┌─ Quoted passage

Application Screening

The first step in the selection process is a review of applications to make sure they are complete and minimum qualifications are met. The next steps vary depending on the job and number of applications received. Often the next step is a more in-depth application review, or training and experience evaluation, in which a screening committee evaluates and scores application packages. In order to increase your chances for an opportunity to compete in the process, it's imperative that you do a good job on your application materials.

The Employment Application

  • Do a thorough job - spend the time to give as much information as possible.
  • Attach a resume if you have one, but don't let it be a substitute for filling out the employment history portion of the employment application form. Do not say "see resume" anywhere on your application.
  • Be sure to give 10 years of employment history and account for any gaps in your history.
  • Give complete information about each position held, i.e., dates of employment, supervisor, number of hours worked, reason for leaving, etc. List each position separately; make it clear how much time you spent in each role if you promoted within the same organization.
  • Remember to click "submit!" 

The Supplemental Questionnaire (if Required)

  • Answer each question thoroughly and separately
  • Do not cut corners or consolidate answers. Do not say "see resume"  in your response.
  • Make sure all experience you describe in response to a question corresponds with a job listed in your job history, or you will not receive credit for it
  • Do not assume the reader will "read into your answers"
  • Give as many details as you can
  • Remember to click "submit" when you are done

General Information

  • Direct experience is always nice to have when it comes to answering questions on the supplemental questionnaire or in an oral interview, but applicants often times overlook the experience they have that is transferable to the job for which they are applying. Therefore, before you answer any questions, it's a good idea to take a look at the "big picture" and incorporate in your response any relevant and valuable life experience you may have.

└─
┌─ Supplied material

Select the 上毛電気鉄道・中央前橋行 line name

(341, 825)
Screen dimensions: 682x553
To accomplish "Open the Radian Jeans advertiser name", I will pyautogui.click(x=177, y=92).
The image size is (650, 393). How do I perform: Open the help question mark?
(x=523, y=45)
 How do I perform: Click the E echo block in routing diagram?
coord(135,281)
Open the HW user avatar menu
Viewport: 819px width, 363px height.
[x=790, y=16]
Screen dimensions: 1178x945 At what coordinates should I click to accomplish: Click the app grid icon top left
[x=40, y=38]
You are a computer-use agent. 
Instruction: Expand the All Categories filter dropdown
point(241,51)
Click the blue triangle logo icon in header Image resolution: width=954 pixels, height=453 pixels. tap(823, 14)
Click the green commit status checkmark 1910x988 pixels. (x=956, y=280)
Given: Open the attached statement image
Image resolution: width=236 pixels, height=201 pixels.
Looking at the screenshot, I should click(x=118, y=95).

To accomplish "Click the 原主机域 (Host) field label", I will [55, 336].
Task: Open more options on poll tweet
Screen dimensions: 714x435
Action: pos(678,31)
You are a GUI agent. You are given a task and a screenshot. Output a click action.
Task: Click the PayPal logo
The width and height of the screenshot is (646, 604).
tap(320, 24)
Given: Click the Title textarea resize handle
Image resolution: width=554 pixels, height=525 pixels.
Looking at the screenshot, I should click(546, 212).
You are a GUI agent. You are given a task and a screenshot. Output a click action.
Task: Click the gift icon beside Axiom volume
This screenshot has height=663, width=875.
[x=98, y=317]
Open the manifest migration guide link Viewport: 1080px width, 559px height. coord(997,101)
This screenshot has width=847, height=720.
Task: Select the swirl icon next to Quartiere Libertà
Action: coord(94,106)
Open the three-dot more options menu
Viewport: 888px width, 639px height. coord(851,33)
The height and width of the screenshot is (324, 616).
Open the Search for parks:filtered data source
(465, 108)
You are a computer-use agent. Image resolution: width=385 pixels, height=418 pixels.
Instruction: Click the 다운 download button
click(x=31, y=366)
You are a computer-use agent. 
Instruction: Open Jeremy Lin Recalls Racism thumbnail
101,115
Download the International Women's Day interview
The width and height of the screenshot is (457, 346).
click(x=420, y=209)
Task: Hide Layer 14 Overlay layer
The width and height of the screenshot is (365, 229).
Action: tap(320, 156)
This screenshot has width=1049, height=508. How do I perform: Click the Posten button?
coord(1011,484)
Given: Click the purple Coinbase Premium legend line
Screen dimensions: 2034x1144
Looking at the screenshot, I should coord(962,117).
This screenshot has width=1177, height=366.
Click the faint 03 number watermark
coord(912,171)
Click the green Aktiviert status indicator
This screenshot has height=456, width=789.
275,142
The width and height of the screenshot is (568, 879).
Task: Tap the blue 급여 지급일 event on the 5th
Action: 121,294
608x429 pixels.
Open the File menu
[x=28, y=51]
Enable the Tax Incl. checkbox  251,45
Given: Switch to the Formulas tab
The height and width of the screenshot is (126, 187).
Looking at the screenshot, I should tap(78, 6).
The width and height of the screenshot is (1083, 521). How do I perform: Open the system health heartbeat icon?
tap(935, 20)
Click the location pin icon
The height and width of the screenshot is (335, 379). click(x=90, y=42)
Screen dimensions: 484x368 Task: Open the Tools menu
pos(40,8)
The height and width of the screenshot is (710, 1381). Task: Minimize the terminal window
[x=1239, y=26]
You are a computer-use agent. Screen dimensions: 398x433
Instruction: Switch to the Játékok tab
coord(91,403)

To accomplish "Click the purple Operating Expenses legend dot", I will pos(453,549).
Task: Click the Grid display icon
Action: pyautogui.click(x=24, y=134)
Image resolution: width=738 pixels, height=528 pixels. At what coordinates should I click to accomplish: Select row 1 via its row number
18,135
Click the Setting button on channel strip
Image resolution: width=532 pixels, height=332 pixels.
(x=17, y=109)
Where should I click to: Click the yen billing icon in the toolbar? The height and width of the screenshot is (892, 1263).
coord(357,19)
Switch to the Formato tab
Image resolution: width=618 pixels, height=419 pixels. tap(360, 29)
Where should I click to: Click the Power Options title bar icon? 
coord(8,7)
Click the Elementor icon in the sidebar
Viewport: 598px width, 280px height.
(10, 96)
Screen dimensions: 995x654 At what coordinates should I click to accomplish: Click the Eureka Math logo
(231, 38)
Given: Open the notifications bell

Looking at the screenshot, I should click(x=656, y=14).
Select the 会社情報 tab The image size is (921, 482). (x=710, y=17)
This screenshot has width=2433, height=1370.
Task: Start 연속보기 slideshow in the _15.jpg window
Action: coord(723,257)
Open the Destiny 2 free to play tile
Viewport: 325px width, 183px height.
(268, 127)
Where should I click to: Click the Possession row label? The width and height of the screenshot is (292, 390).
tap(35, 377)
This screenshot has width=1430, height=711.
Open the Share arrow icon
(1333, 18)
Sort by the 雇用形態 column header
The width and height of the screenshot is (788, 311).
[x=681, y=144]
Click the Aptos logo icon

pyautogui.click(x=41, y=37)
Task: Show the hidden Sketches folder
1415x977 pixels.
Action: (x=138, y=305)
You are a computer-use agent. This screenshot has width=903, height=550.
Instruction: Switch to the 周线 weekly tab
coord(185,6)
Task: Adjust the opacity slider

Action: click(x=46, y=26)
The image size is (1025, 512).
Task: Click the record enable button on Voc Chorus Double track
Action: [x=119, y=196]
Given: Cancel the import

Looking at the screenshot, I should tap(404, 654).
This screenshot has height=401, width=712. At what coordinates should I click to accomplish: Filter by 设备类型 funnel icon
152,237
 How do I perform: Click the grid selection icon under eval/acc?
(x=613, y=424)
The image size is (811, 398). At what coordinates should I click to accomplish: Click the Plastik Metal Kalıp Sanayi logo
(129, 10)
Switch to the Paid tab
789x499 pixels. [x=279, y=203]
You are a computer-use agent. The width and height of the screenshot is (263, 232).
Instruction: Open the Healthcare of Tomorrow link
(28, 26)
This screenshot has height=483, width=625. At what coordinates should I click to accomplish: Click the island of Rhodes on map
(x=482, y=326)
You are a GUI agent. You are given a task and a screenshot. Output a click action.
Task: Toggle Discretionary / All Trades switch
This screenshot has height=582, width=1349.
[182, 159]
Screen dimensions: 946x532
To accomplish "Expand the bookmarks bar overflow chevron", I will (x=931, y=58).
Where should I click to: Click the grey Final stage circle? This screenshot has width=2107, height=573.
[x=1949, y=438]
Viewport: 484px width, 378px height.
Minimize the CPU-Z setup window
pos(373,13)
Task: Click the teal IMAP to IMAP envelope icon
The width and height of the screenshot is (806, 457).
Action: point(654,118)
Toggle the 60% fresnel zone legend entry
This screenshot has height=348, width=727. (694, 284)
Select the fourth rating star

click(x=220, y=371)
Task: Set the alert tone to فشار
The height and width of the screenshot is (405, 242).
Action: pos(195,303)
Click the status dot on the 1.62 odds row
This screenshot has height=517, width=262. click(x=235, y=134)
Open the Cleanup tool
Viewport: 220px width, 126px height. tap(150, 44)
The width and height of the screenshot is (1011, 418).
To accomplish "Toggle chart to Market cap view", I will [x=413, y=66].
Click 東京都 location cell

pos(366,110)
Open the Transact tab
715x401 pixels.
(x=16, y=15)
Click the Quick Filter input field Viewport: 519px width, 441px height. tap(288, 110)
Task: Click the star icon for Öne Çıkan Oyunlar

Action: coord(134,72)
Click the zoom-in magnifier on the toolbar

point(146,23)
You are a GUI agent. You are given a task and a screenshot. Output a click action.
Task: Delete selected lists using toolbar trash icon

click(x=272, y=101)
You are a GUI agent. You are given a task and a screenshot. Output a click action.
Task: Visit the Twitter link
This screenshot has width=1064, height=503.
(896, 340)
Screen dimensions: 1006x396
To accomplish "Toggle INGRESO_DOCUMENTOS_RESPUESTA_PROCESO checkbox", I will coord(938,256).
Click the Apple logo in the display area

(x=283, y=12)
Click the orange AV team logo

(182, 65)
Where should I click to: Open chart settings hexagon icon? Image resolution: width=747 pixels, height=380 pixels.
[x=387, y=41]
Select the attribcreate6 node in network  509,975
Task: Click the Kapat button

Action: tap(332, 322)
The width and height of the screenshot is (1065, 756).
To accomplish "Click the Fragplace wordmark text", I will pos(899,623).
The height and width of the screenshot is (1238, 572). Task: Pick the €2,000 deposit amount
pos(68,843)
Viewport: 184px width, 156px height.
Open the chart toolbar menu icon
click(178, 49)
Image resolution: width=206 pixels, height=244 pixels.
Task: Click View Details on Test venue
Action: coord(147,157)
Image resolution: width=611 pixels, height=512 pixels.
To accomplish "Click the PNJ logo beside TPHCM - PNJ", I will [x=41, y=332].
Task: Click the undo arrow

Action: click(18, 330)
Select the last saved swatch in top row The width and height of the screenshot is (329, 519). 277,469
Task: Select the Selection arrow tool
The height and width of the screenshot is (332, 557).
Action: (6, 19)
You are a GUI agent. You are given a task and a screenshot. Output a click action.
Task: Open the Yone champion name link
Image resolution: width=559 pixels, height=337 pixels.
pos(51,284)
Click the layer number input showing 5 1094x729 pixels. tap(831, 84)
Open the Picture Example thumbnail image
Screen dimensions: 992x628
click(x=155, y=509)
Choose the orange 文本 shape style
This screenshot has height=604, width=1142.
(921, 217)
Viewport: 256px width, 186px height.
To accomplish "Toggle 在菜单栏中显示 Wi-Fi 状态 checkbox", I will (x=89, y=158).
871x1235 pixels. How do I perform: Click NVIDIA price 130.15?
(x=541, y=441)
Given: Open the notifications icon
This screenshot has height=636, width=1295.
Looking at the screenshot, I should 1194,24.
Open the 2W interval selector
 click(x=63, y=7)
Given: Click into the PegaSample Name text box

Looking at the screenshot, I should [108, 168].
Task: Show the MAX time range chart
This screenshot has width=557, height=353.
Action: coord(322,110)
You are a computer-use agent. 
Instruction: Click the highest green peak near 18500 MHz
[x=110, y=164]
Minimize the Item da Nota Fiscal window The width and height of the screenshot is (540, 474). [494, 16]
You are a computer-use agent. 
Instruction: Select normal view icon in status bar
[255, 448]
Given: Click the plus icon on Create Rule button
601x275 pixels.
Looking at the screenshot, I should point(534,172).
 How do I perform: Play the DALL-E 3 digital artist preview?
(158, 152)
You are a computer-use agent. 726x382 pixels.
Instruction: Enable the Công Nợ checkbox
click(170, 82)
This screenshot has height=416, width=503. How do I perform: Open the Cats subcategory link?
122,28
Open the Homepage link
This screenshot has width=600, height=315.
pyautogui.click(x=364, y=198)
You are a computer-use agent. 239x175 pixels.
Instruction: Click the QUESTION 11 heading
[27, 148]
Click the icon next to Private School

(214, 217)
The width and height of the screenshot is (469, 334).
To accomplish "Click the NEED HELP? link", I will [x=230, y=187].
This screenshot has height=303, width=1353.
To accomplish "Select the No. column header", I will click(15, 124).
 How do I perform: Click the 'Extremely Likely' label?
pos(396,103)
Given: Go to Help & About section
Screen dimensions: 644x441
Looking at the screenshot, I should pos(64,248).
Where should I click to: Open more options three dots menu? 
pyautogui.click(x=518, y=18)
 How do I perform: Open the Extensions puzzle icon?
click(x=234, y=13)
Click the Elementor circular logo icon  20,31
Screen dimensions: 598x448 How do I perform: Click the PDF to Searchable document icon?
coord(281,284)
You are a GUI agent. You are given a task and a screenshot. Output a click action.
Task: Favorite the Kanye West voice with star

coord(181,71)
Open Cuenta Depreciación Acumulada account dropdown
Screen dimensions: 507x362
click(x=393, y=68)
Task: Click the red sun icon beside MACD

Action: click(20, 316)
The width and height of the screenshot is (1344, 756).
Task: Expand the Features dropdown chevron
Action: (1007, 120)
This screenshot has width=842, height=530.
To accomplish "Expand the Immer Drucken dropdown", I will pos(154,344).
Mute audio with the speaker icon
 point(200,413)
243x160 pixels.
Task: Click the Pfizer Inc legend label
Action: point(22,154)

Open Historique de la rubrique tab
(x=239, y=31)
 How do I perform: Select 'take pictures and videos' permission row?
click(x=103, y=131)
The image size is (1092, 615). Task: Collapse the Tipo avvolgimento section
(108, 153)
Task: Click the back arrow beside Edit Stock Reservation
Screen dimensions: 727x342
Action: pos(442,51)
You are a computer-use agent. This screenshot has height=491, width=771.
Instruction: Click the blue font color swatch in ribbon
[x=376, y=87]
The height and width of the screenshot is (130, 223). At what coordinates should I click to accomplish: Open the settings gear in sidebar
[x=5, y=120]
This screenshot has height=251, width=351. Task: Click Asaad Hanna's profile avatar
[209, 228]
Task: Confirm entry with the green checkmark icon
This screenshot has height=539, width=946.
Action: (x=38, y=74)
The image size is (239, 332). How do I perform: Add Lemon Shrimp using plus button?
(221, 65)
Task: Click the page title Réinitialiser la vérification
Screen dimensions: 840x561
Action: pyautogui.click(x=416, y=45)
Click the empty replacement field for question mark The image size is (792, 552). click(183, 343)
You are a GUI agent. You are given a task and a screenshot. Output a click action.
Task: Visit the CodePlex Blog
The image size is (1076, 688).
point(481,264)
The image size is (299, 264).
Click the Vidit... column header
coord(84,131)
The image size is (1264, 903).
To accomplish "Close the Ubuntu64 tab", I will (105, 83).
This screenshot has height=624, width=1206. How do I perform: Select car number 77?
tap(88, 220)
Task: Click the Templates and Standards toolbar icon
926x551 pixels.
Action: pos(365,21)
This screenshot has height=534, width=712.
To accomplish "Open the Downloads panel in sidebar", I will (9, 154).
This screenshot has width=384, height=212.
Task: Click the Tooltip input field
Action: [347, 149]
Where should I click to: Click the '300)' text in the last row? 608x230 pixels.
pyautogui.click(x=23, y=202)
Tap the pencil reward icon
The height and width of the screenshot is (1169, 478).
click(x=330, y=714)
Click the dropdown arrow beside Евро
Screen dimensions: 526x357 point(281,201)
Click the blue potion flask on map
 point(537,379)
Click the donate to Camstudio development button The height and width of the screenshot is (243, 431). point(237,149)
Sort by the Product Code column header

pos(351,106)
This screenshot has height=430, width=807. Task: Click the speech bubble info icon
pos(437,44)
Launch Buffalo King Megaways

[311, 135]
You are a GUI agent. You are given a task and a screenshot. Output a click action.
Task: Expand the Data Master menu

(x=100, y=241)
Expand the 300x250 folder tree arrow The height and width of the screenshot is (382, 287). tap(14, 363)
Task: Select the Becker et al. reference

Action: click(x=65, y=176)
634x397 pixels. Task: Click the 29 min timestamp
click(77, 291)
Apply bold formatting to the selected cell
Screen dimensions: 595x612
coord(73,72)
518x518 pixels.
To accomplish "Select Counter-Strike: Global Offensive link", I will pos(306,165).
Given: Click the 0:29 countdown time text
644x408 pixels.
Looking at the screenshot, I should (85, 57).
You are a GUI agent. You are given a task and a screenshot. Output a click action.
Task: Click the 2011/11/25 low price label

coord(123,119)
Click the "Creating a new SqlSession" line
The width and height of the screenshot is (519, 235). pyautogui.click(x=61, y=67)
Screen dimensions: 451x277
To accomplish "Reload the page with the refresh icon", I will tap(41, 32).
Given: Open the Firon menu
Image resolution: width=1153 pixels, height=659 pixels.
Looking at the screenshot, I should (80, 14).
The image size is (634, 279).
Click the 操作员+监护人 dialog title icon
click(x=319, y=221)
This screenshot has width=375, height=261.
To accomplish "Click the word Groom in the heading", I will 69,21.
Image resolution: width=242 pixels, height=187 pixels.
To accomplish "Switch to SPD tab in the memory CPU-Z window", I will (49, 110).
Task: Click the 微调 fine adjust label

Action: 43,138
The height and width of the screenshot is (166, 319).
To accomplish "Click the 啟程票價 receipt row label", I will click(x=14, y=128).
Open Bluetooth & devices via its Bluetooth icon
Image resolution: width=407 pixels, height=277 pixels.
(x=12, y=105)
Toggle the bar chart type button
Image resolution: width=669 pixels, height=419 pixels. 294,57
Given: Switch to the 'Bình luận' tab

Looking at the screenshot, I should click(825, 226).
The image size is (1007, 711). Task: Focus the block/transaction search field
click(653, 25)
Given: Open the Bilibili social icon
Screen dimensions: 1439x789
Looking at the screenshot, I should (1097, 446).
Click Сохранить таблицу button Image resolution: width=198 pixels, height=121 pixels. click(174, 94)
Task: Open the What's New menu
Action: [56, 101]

└─

Exercise
Continue the job application screening tips from where they stop.

Output
  • It's important for you to make that connection between your experience and how it qualifies you for the job you are applying for. Even if your connection feels like a long shot (within reason), you should attempt to make that link. Remember, when applications are being screened for most qualified, in addition to being screened against specific criteria, a lot will depend upon the caliber of the applicant pool. It could be that the area you feel you are weak in is also a weak area for the entire pool. Therefore, don't get discouraged...Think positive.
  • Before responding to a question that requires you to link your relevant experience directly to the job, it's important that you have a good understanding of what the job really entails, and the qualities needed in order to be successful. This will help you to write a winning response!
  • Remember, the supplemental questionnaire was designed by the hiring and Human Resources departments to elicit information about your knowledge and experience in the areas that are of utmost importance to the department and your success on the job.
  • By looking at the knowledge, ability to, and experience sections of the job specification, you will get a general overview of what is required for the job (sometimes specs are written generically) and the supplemental will give you an idea of what specifically is important to this particular position and to the hiring departments.
  • Anything you can do now to prepare yourself for the testing process is time well spent -whether it be a visit to department's web pages, getting a tour or overview of the division or department, and/or taking the relevant course work to make yourself ready and marketable. These are the important steps that will assist you in attaining your goal.
Be patient but persistent... it does pay off!